Optional, boolean. If not specified or True, a configuration entry will manage both an UNIX account and its primary UNIX group. If False, only the UNIX group is managed; this can be used to define shared system groups. You can also use the debops.system_groups Ansible role to define UNIX groups with additional functionality like sudo configuration, etc.

local

Optional, boolean. If not specified or True, the role will use the libuser library to manage the UNIX groups and accounts in the local account and group database. If False, the role will use standard UNIX tools to manage accounts, which might have unintended effects. On normal operation you shouldn't need to define this parameter, it's enabled or disabled by the role as needed.

See Support for libuser library for more details.

system

Optional, boolean. If True, a given user account and primary group will be a "system" account and group, with it's UID and GID < 1000. If the value is not specified or False, the user account and group will be a "normal" account and group with UID and GID >= 1000.

chroot

Optional, boolean.
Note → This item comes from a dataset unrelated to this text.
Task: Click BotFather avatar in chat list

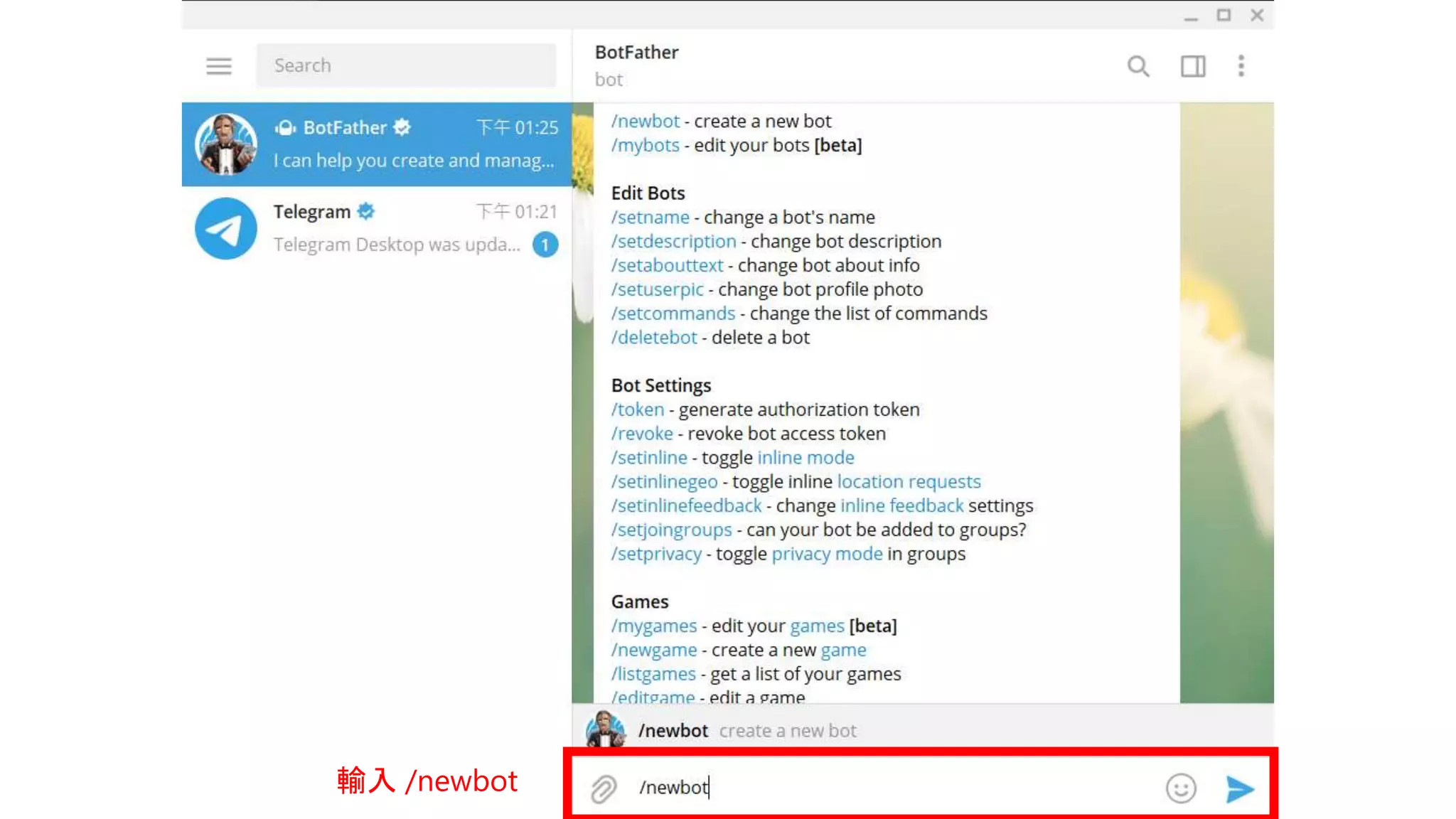Action: click(226, 144)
If defined and True, a given user account is configured to support SFTPonly operation, and certain defaults are changed if not overridden by other parameters.

The owner of the home directory will be the root account instead of the user, to allow chrooting to that directory, the home directory group will be the primary group of a given user. The default permissions are set to 0751.
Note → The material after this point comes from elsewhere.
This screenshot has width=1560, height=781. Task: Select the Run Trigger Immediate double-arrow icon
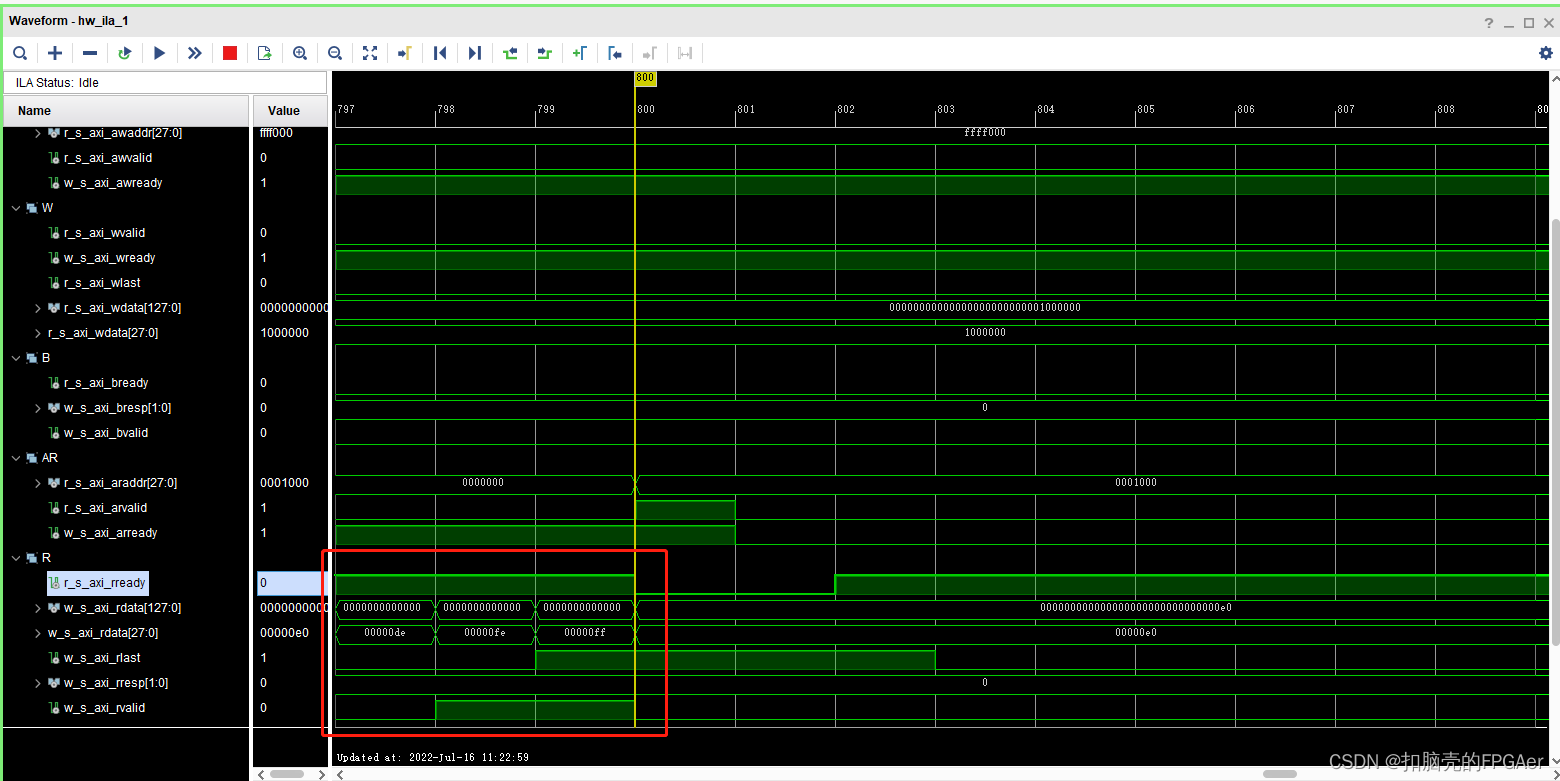coord(195,53)
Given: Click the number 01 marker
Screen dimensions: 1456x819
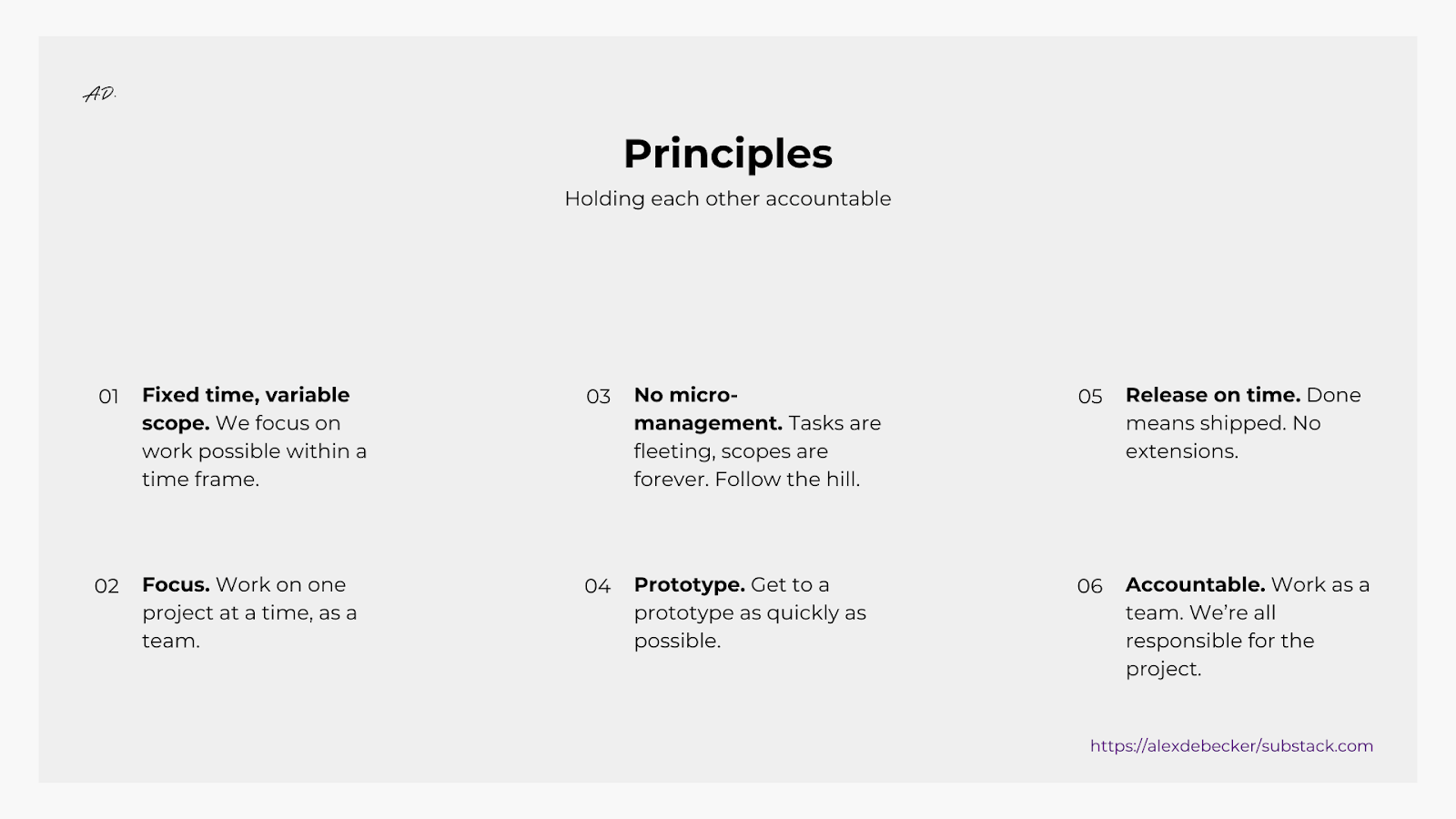Looking at the screenshot, I should 108,397.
The default shell is set based on the users__chroot_shell variable, by default it will be /usr/sbin/nologin. Any dotfiles configured globally or for that UNIX account are not installed due to permission issues in the home directory.

The account will be added to UNIX groups specified in the users__chroot_groups variable, by default sftponly. See the debops.sshd role for details about configuring the SFTPonly access in OpenSSH server.

uid

Optional. Specify the UID of the UNIX user account.

gid

Optional. Specify the GID of the primary group for a given user account.

group

Optional. Name of the UNIX group which will be set as the primary group of a given account. If group is not specified, name will be used automatically to create the corresponding UNIX group.

private_group

Optional, boolean. If specified and False, the role will not try to directly manage the specified UNIX group used with a given UNIX account. This is useful if you want to set a primary UNIX group that's used in other places and which you might not want to remove with the UNIX account.

groups

Optional. List of UNIX groups to which a given UNIX account should belong. Only existing groups will be added to the account.

append

Optional, boolean. If True (default), the specified groups will be added to the list of existing groups the account belongs to. If False, all other groups than those present on the group list will be removed stripped.

comment

Optional. A comment, or GECOS field configured for a specified UNIX account.

shell

Optional. Specify the default shell to run when a given UNIX account logs in. If not specified, the default system shell (usually /bin/sh will be used instead).

password

Optional. Specify the encrypted hash of the user's password which will be set for a given UNIX account. You can use the lookup("password") lookup to generate the hash. See examples for more details.

update_password

Optional. If set to on_create, the password will be set only one on initial user creation. If set to always, the password will be updated on each Ansible run if it's different.

The module default is to always update the password, the debops.users default is to only update the password on initial user creation.

no_log

Optional, boolean. If defined and True, a given entry will not be logged during the Ansible run. If not specified, if the password parameter is specified, the role will automatically disable logging as well.

non_unique

Optional, boolean. If True, allows setting the UID to a non-unique value.

linger

Optional, boolean. If True, the UNIX account will be allowed to linger when not logged in and manage private services via it's own systemd user instance. If False, the linger option will be disabled.